Anything between a semicolon and the end of the line is ignored by Scheme (unless the semicolon is inside a string).
Examples:
• `; This is a comment that takes up the whole line.`
• `(define bignum 1234567890);a really big number`
Note that spaces are not required around the semicolon (but they're recommended, for readability).
• `(define biggernum 1234578901234567890) ; a really really`
`                really big number`
Note that the second line is not ignored, and will presumably produce error messages when DrScheme tries to treat it as Scheme code.
Symbols
A symbol follows the same spelling rules as the name of a variable, function, or keyword, except that it must start with an apostrophe. (This is something of an oversimplification, but it's close enough to the truth to get through a first-semester course.)

Examples:

• `'bluebird`
• `'+`
• `'my age`
is illegal because it contains a space.

Notes:

• There is no particular connection between the symbol `'bluebird` and the variable-name ``` bluebird```, or between the symbol `'+` and the predefined function-name `+`.
• A variable may or may not "have a value". A symbol behaves more like a number: it is a value.

Examples of use:

• `'bluebird` (should return exactly the same thing)
• `(define this-bird 'bluebird)`
• `this-bird` (should return 'bluebird)
• `(symbol=? this-bird 'crow)` (should return false)
• `(symbol=? this-bird 'bluebird)` (should return true)
• `(symbol=? this-bird bluebird)` (should produce an error message because the variable "bluebird" is undefined; note that since it doesn't start with an apostrophe, Scheme treats it as a variable rather than a symbol)
• (symbol=? this-bird 'this-bird) (should return false)
Strings
A string is any sequence of characters surrounded by "double-quote marks". Spaces, upper and lower case letters, line breaks, and any punctuation mark are allowed inside.
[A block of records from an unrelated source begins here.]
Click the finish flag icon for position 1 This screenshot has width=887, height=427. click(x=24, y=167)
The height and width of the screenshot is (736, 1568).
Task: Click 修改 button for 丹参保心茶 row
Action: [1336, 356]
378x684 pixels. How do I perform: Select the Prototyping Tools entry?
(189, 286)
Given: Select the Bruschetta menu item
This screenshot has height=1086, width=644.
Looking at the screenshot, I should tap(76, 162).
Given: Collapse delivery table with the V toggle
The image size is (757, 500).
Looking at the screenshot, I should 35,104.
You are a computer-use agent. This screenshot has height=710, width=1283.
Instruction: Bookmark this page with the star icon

If you want to put a double-quote mark inside a string, precede it with a backslash, e.g.
```"This is a \"string\" containing quotation marks."
```
If you want to put a backslash inside a string, precede it with a backslash, e.g.
```"This is another string containing a single \\ backslash."
```

Since line breaks are allowed inside a string, if you forget the closing quote Scheme will let you go on to the next line and the next, patiently waiting for you to end the string.